Foreword
Across the nation, communities have identified promising ways to target increasingly scarce resources to jumpstart and sustain neighborhood investment, and thereby help to promote economic recovery. The most innovative communities have deployed new sources of data, new ways of using data, new technologies, and new partnerships to maximize the impact of their work. In this way, they have built a data infrastructure that can inform public and private investment to stabilize neighborhoods hard hit by population loss, foreclosure, unemployment, and loss of revenue.
The purpose of this publication is to share examples of the innovative ways in which communities are building data systems and then using them to improve knowledge of local demographic trends and help steer their limited resources to most effective use. This compilation of work offers cases studies and best practices to municipalities, universities, nonprofits, funders, and other local partners who want to increase their capacity to gather, analyze, disseminate, and use data to inform and support neighborhood stabilization decisions and activities. It provides replicable information on how cities and other jurisdictions are building coalitions to develop a local data infrastructure and how they are using information from these systems to analyze trends and make key investment decisions.

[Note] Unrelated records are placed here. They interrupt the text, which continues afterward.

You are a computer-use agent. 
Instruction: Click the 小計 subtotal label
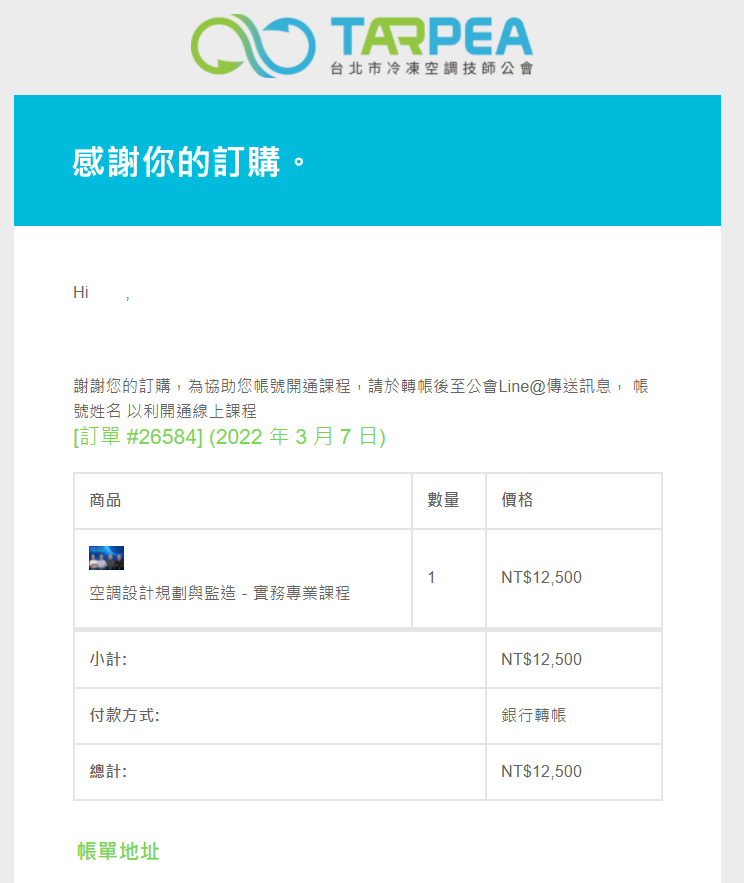click(108, 659)

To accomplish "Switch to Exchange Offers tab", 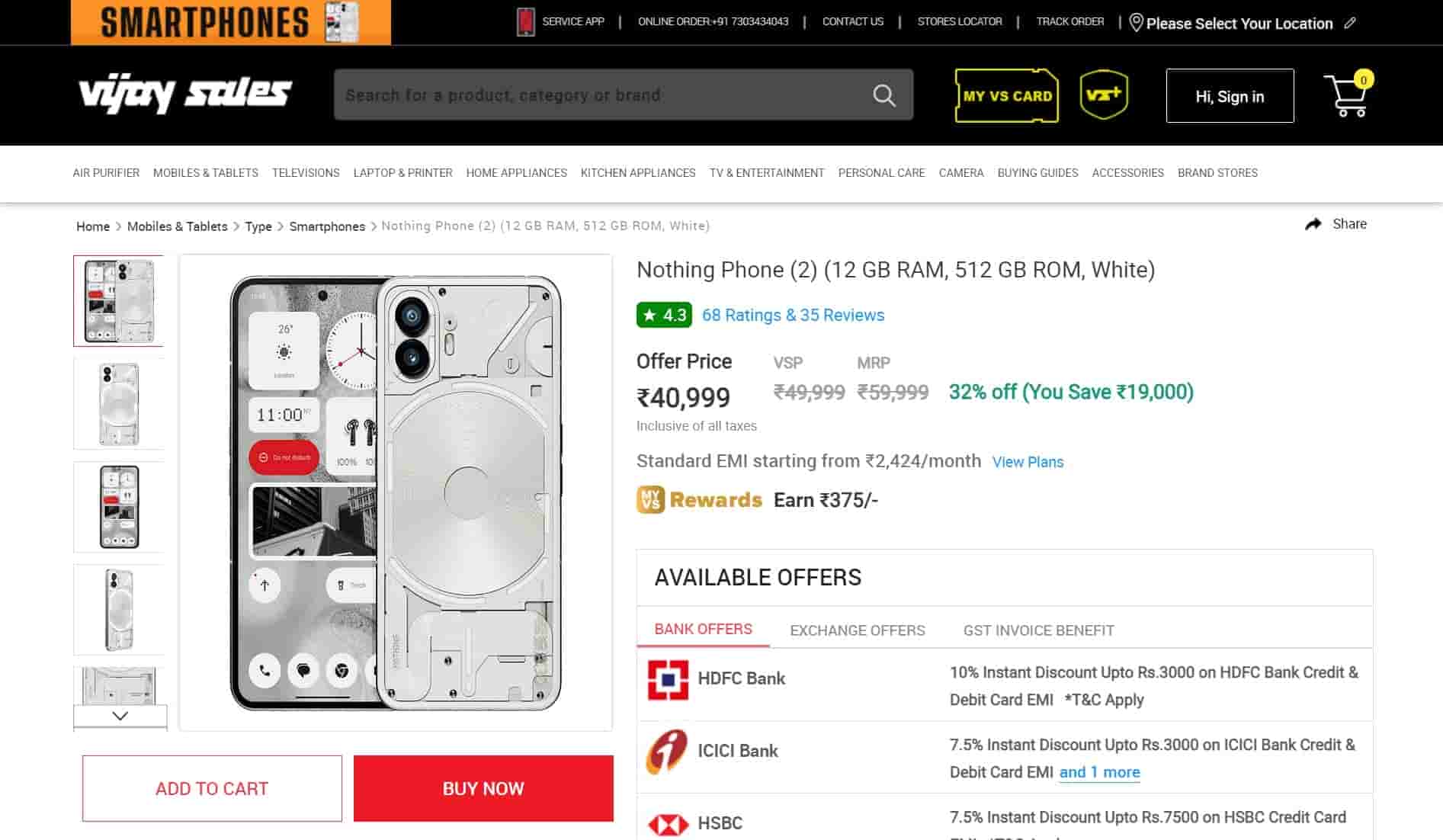I will coord(857,630).
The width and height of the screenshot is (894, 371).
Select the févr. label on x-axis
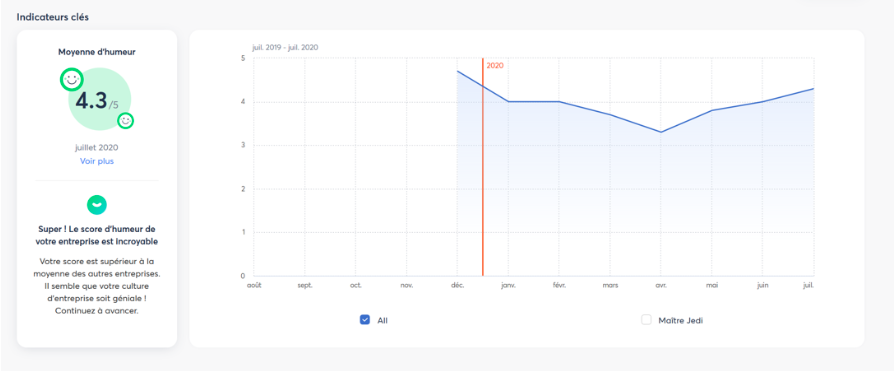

This project is part of a larger effort by the Federal Reserve System, in partnership with the Urban Institute, The Reinvestment Fund, the Local Initiative Support Corporation, and others who have been working on the local level, to help communities develop the infrastructure and data sources they need to make strategic policy decisions with respect to neighborhood stabilization.

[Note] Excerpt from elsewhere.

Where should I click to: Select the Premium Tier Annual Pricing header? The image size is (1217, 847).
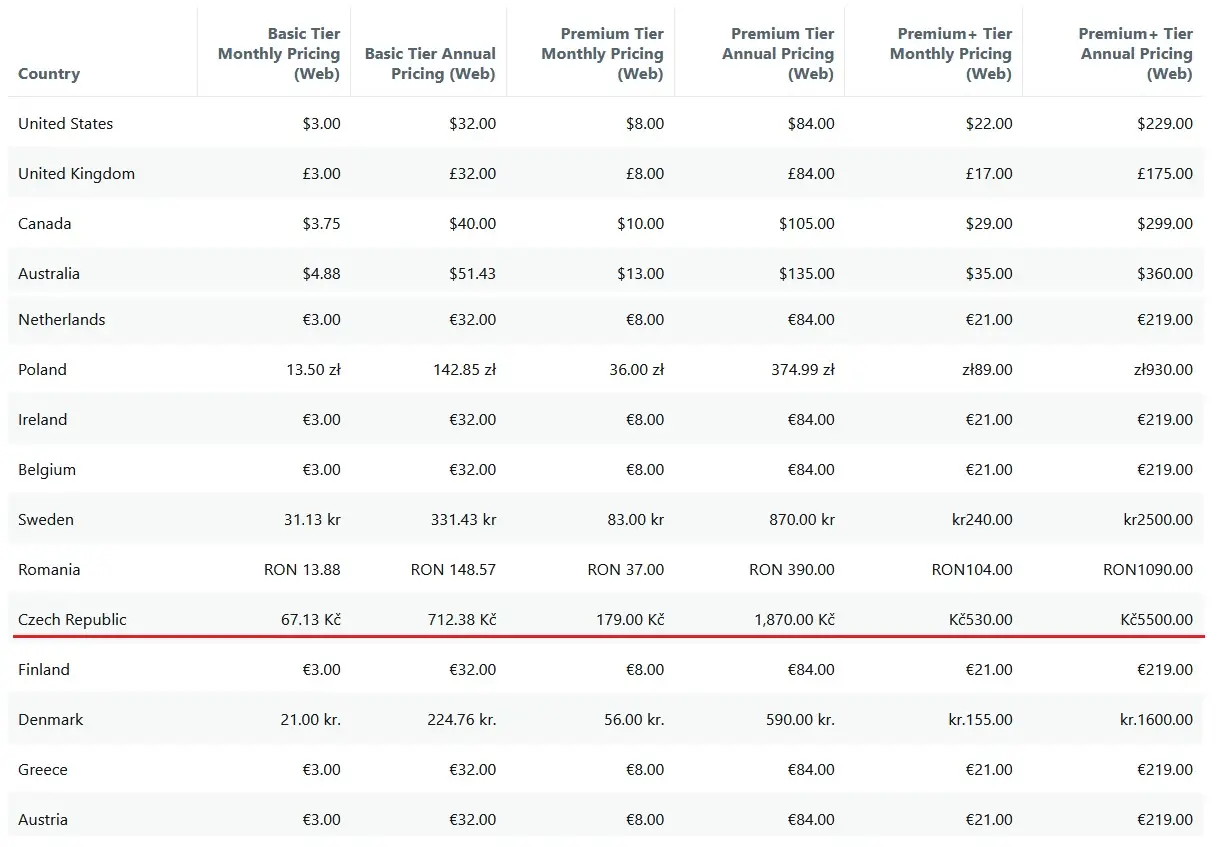click(778, 54)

Through the Federal Reserve's network of 12 Reserve Banks across the country, the partners in this project are sharing their expertise and experience with community leaders who want to expand their use of data. In addition to building data sources and infrastructure, the partners are also focusing on helping communities use available data most effectively in their neighborhood stabilization decisions. This project will highlight communities where this has been done well.
The Federal Reserve System continues to respond to the foreclosure crisis on "Main Street" by leveraging the System's research, community affairs, and supervision and regulation functions to support innovative foreclosure prevention and neighborhood stabilization strategies at a local level. Over the past three years, the Reserve Banks and the Board of Governors of Federal Reserve System have collaborated to inform and engage policymakers, community organizations, financial institutions, and the public on possible solutions. This publication is one of many Federal Reserve projects designed to share best practices with local communities that are working to improve the conditions of neighborhoods affected by the foreclosure crisis. (For more information about the Board's efforts and links to Systemwide foreclosure prevention and stabilization resources, see www.federalreserve.gov/consumerinfo/foreclosure.htm or visit the Reserve Banks' websites.)
We are pleased to present this volume as part of a broader effort to promote neighborhood recovery. We hope you find this publication useful and pass on its lessons.